Изменить размер шрифта - +

Мы брели, не понимая куда. Собственно, не понимала мама, а я тащился за ней. Мы брели, никого не спрашивая. Мы были у цели, и мама увидела, что у нее уже давно нету сил. У нее не было сил, и она удивлялась, что мы – у цели.

И мы брели…

И вдруг, завернув за толстый глиняный угол, мы столкнулись с бабушкой. Мама издала что-то нечленораздельное, а я не узнал бабушку… Тут меня обняла какая-то ласковая, теплая волна и увлекла. А я подчинился и уже не заметил, как мы пришли. Но это уже было сказкой… ласковая и теплая волна снова подхватила меня, и я очутился в бабушкиной комнате. Там было прохладно. Чистая, высокая кровать выросла перед моим носом. Сквозь забавные соломенные штуки прыскало тоненькими струйками солнце и испещрило чистый, натертый пол. И во всем этом царила, ласкала, смеялась бабушка. Но самое главное был стол. Он прочно наступил на пол толстыми дубовыми ногами. На нем были белая тяжелая скатерть и какие-то холмики (что-то покрытое салфетками). А на виду стояла ваза с непонятными фруктами. А еще выше, на фруктах, стоял золотой стаканчик, и из него выглядывал кусочками сахар. Настоящий белый сахар.

Я стоял, ухватившись за скатерть, и смотрел вверх. И опять что-то неуловимое, подчиняющее, теплое рассыпалось рядом со мной. Это смеялась бабушка. Она поцеловала меня в сосредоточенно заломленную голову и снова увлекла, а я забылся, подчинившись этой волне, и очнулся за столом, вымытый и переодетый. Я ел что-то очень вкусное и смотрел на сахар… Опять бабушка засмеялась – и я уже пил чай вприкуску. Я брал своими руками фантастически белый сахар и пил чай из невиданной чашки. Она была без ручки, и я не мог найти, где эта ручка отломалась. А бабушка объяснила, что чашка такая и была, что это настоящая узбекская пиала. Я пил чай из пиалы. Вокруг нее, крадучись, ходили парами странные ежики. У них были красные животы и зеленые спины, и ходили они на задних лапах. А потом я уснул – и увидел, что всюду лежит ослепительно белый сахар. Вокруг меня, как часовые, степенными, вкрадчивыми шагами ходят парами ежики, а бабушка смотрит со всех сторон, и отовсюду слышится ее теплый осыпающийся смех…»

И вновь перед нами стол, который «прочно наступил на пол толстыми дубовыми ногами», стол, который словно бы преследует автора и в Петербурге, и в Ташкенте, и в Москве.

Среди разложенных на его столешнице фотографий на глаза попадается одна, лежащая в стороне от общей семейной стопки, как бы особняком – пожилая седая женщина словно пытается заглянуть за наставленный на нее объектив фотографического аппарата, сосредоточилась на этом своем взгляде, губы ее плотно сжаты, и голова чуть наклонена вправо.
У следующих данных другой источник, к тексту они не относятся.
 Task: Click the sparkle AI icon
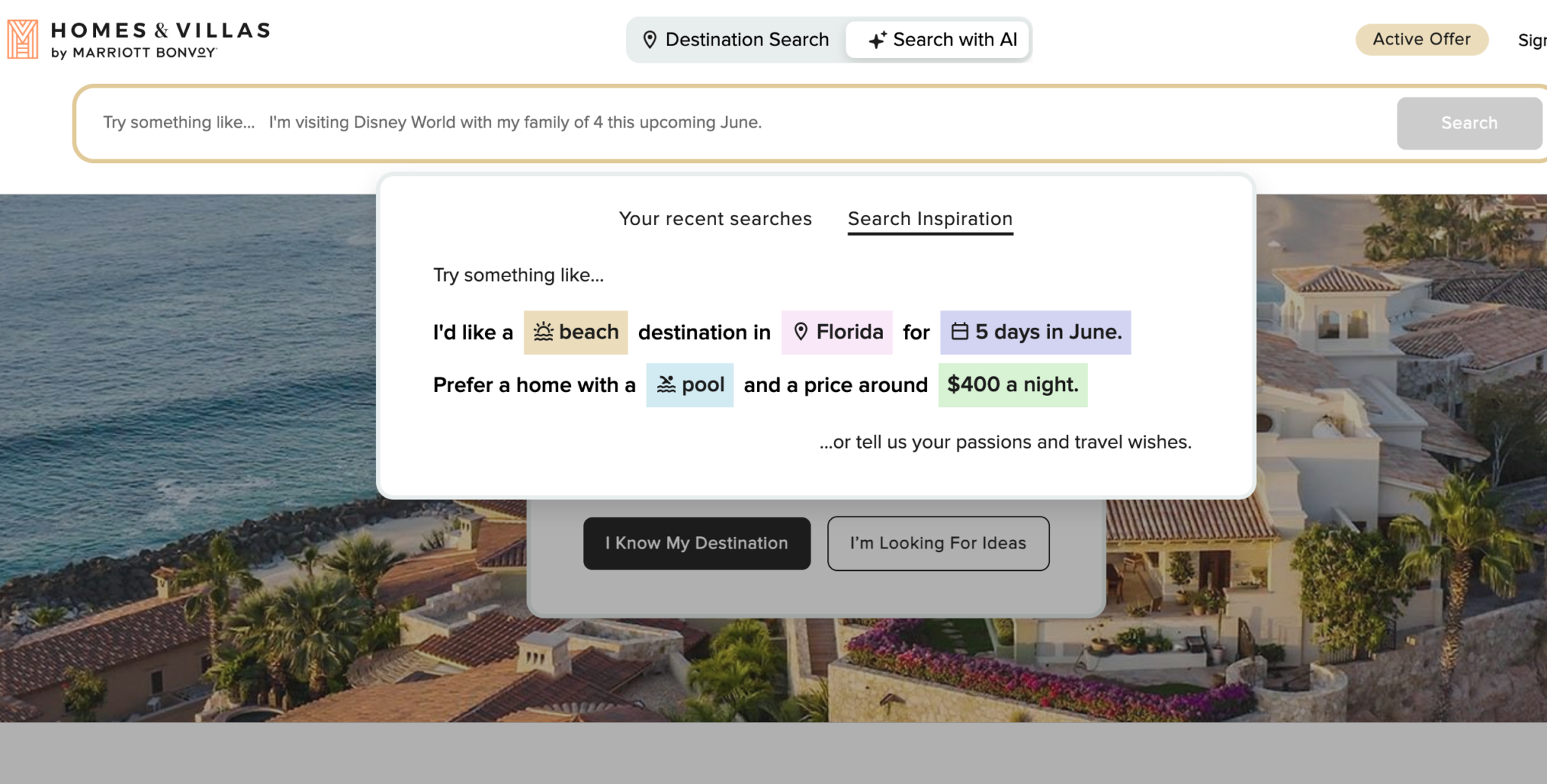pyautogui.click(x=877, y=40)
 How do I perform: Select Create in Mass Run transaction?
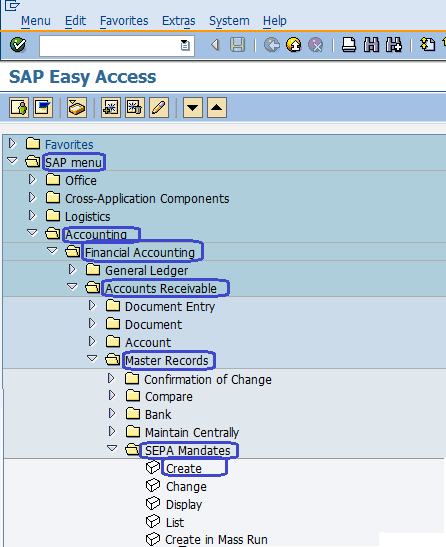pos(216,539)

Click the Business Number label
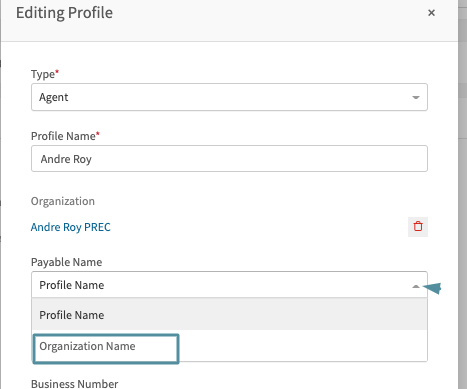click(74, 384)
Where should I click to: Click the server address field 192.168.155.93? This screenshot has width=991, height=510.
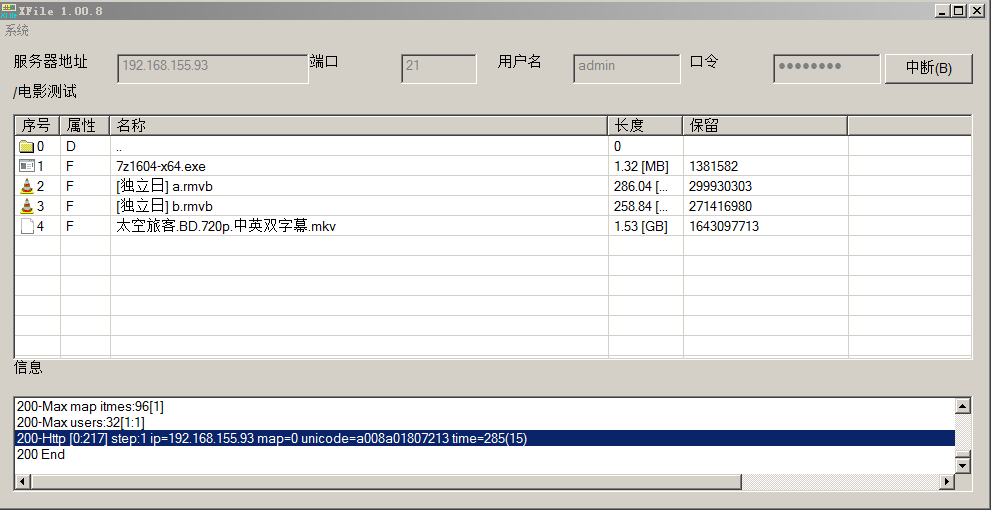tap(213, 66)
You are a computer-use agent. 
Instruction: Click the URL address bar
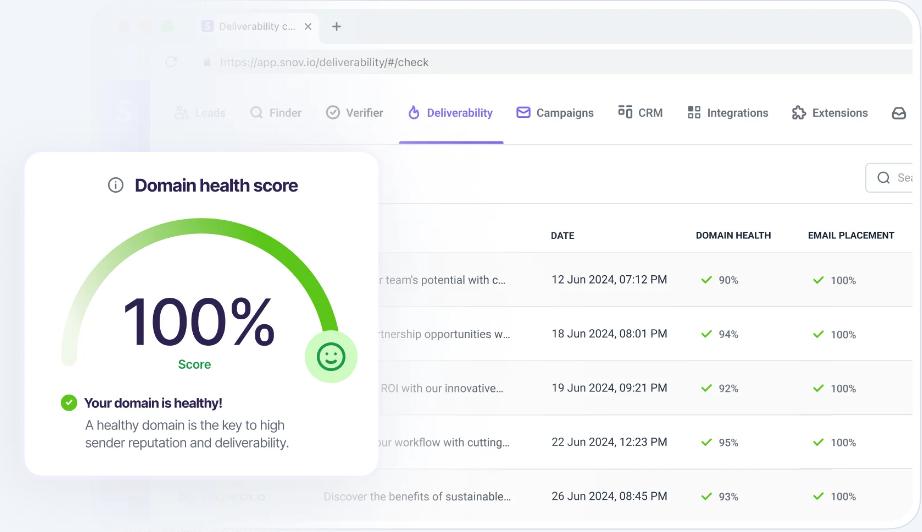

Ее имя в своих воспоминаниях Ольга Алексеевна упоминает довольно часто – Мария Иосифовна, но, увы, информация об этом еще одном члене семьи носит разрозненный и сбивчивый характер, хотя именно эта женщина сыграла важную роль в судьбе Ольги Алексеевны, ее мальчиков и Алексея Алексеевича Кедрова, именно ей в 1970-х годах Андрей Битов посвятил свою повесть «Похороны доктора».

Мария Иосифовна (Йоселевна) Хвиливицкая (1892–1969) родилась в Могилевской губернии в семье оршинского мещанина Йоселя Гиршевича Хвиливицкого. После окончания в 1915 году Высших женских (Бестужевских) курсов, а в 1921 году 1-го Ленинградского медицинского института, она осталась работать в институте на кафедре факультетской терапии, которую возглавлял профессор Георгий Федорович Ланг – один из основоположников советской кардиологической школы, врач, под чьим личным наблюдением проходило лечение Максима Горького летом 1936 года.

В 1924 году доцент Хвиливицкая перешла в больницу им. Ф. Эрисмана, которую в тот момент возглавил Г. Ф. Ланг и которая стала основной базой для практического обучения студентов-медиков 1-го ЛМИ. В 1931 году в эту же клинику пришел 25-летний ординатор, а впоследствии научный сотрудник и ассистент Алексей Алексеевич Кедров, который, став аспирантом Георгия Федоровича, защитил под его руководством кандидатскую диссертацию.